EXERCISE REQUIREMENTS :: Return the count of lines in the following records that include "agent", and nothing more.

EXCERPTED RECORDS ::
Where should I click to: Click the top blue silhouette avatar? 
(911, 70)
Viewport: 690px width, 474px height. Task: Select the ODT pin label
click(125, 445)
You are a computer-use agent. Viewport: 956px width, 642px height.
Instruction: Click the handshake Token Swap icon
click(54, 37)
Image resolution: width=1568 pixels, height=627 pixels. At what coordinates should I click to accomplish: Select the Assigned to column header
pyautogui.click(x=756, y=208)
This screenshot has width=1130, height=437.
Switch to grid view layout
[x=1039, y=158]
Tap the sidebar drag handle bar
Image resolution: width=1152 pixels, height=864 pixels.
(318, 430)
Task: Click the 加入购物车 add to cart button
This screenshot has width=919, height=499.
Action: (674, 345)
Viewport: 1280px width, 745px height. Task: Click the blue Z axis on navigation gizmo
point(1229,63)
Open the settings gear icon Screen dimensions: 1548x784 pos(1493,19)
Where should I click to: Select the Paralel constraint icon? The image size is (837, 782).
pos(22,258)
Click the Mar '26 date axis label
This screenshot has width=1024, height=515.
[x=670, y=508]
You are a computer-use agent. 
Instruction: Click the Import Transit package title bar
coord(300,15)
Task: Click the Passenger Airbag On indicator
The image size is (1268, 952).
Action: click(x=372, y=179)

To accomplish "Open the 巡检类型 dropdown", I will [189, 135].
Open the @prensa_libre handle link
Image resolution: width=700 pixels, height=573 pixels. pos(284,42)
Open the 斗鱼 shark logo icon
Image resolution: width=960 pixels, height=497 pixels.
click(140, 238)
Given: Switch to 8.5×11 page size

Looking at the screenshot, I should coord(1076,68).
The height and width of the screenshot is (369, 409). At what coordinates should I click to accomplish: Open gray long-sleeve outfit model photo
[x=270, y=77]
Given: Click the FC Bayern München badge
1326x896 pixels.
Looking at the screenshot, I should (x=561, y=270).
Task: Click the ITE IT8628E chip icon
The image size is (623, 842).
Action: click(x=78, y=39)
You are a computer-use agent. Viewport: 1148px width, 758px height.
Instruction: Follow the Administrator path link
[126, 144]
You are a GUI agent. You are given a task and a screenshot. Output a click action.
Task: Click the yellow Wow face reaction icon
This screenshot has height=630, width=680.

ANSWER SPACE :: 4